> _DATA PROVIDED_
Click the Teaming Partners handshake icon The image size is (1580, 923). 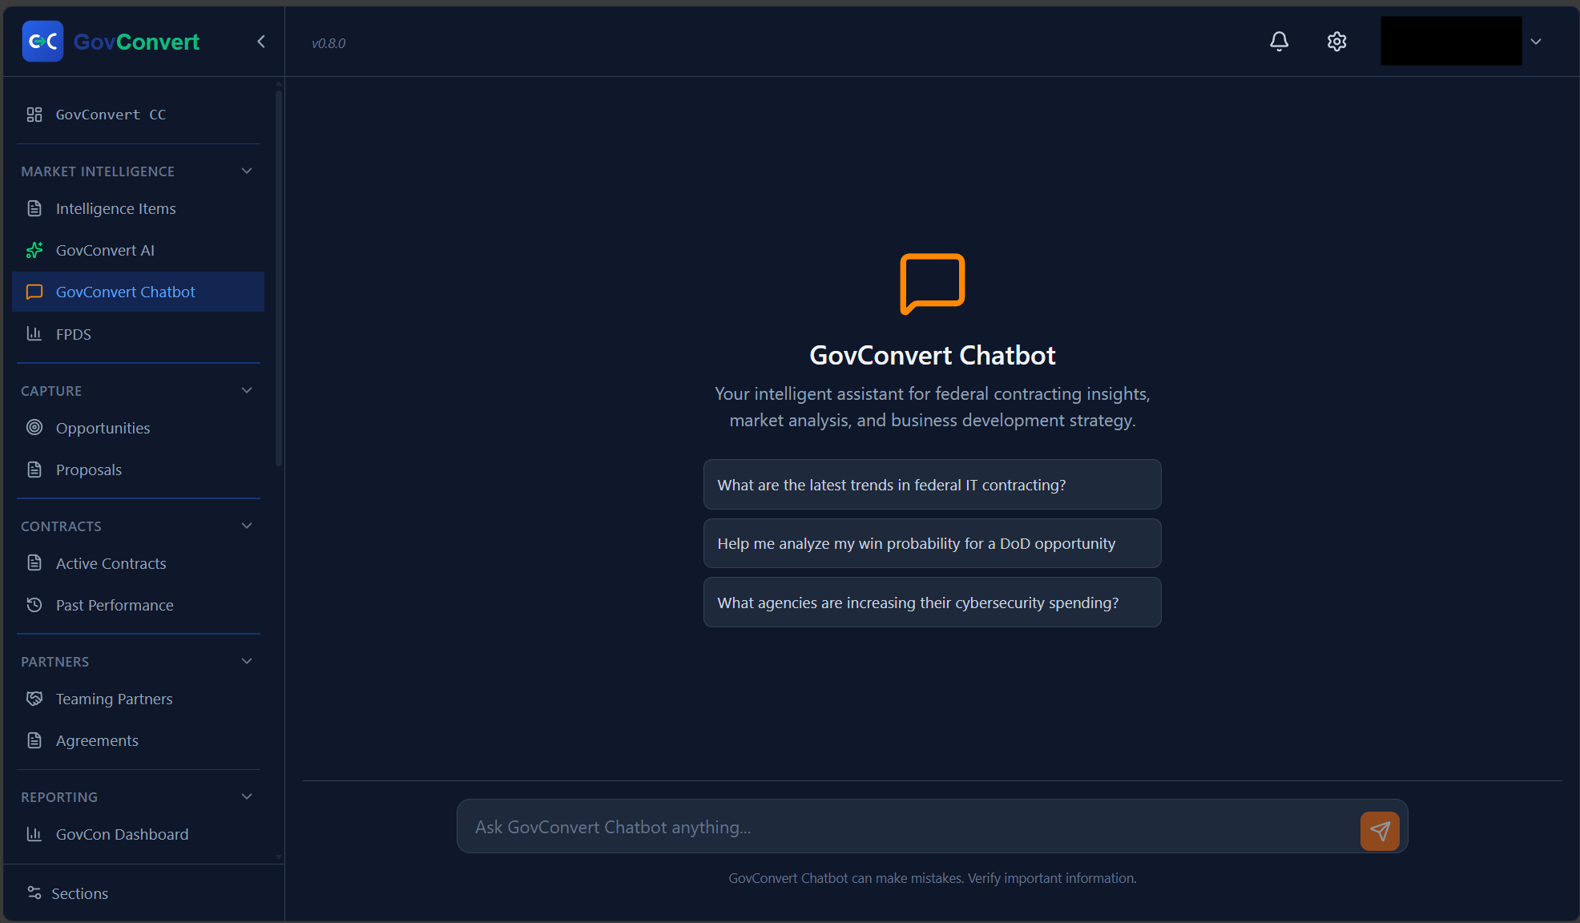(34, 699)
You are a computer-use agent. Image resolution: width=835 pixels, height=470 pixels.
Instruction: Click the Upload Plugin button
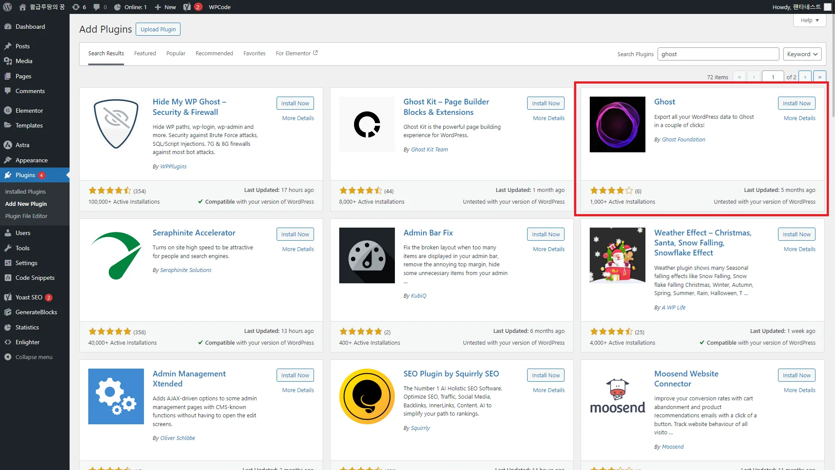[158, 29]
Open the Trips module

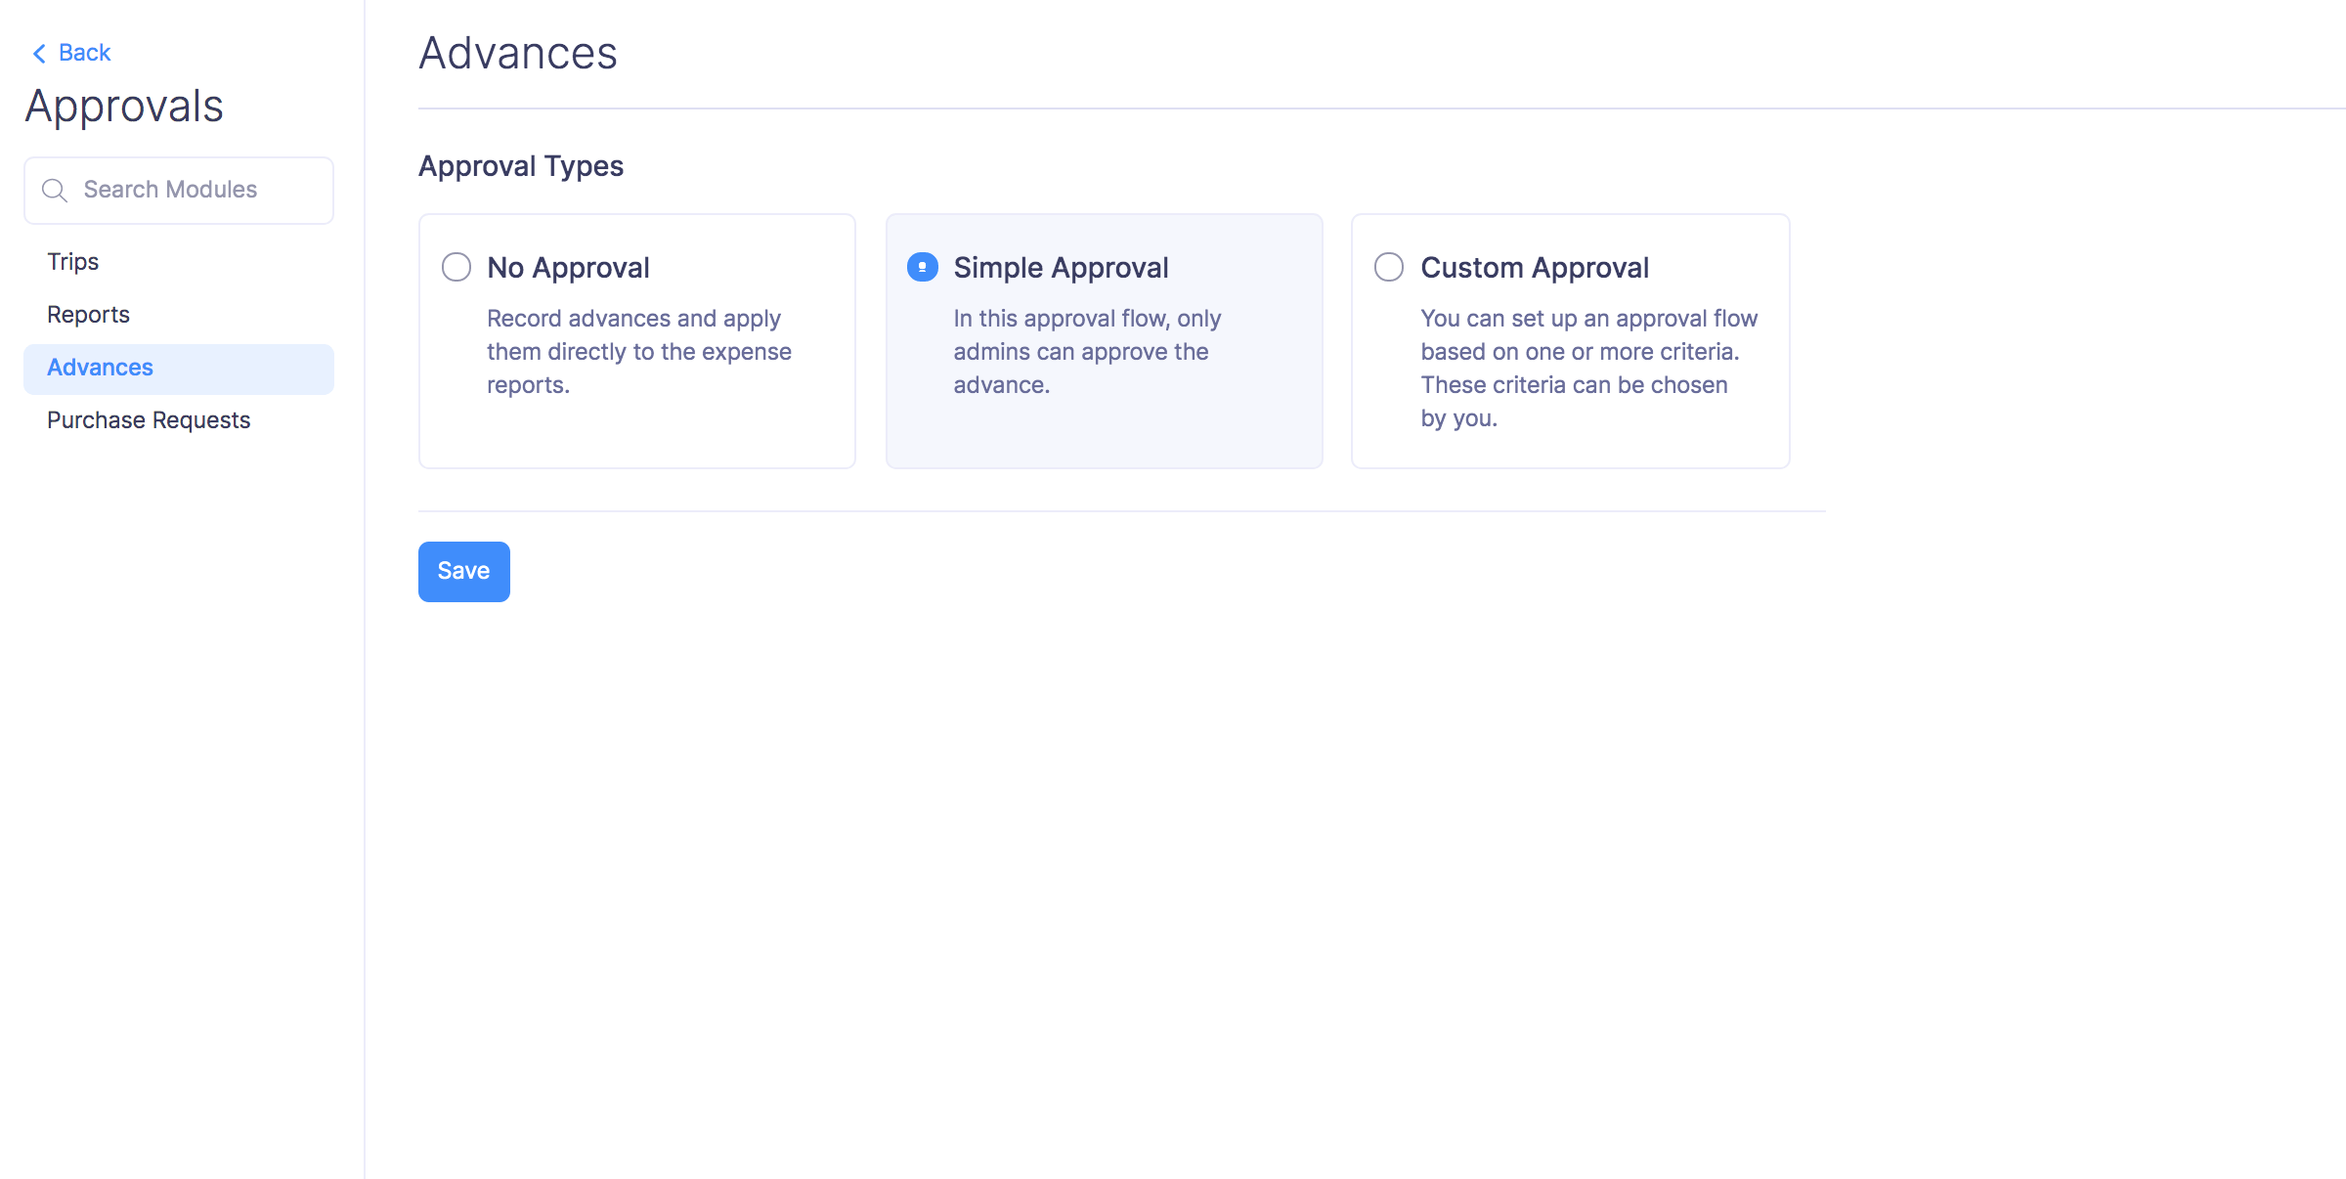(73, 262)
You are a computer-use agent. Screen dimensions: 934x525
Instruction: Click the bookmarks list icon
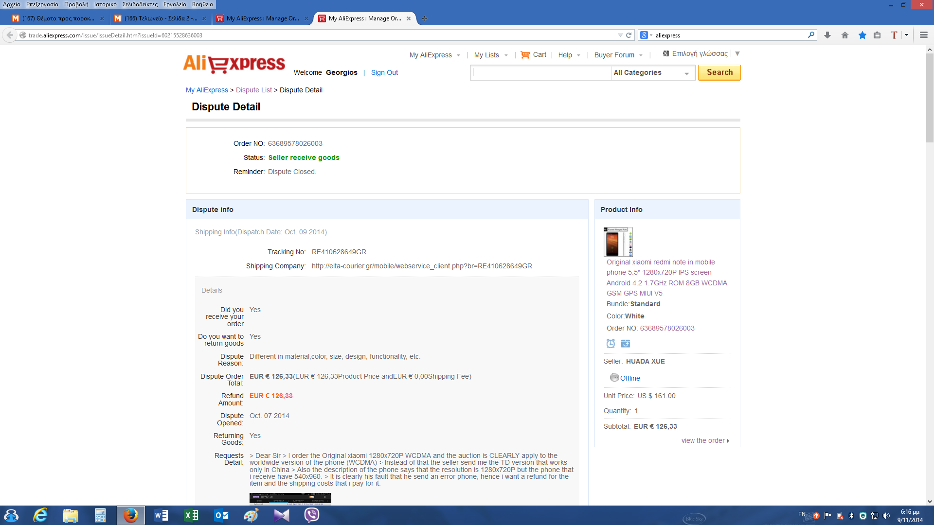tap(877, 35)
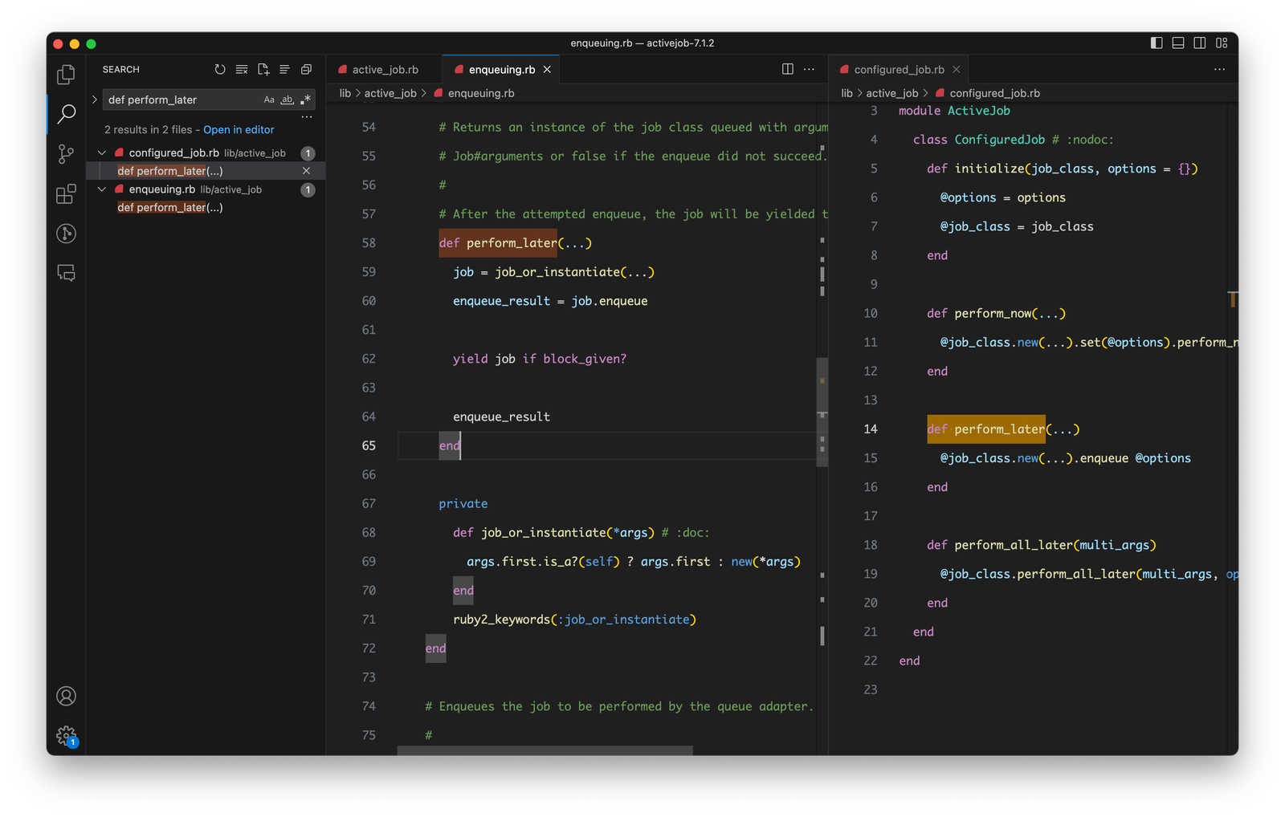Refresh the search results
The height and width of the screenshot is (817, 1285).
[x=220, y=69]
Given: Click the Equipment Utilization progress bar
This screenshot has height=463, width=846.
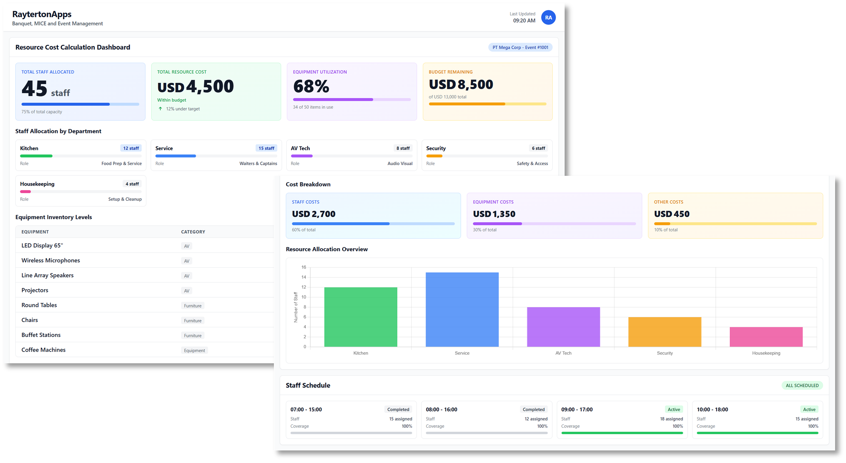Looking at the screenshot, I should [x=352, y=100].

> _WHAT IS NEEDED_
The lines above that hold the word "agent" should be found and copied out.

> _ANSWER TO THE PROBLEM_
You are a computer-use agent. Image resolution: width=835 pixels, height=470 pixels.
You are a computer-use agent. Screen dimensions: 934x525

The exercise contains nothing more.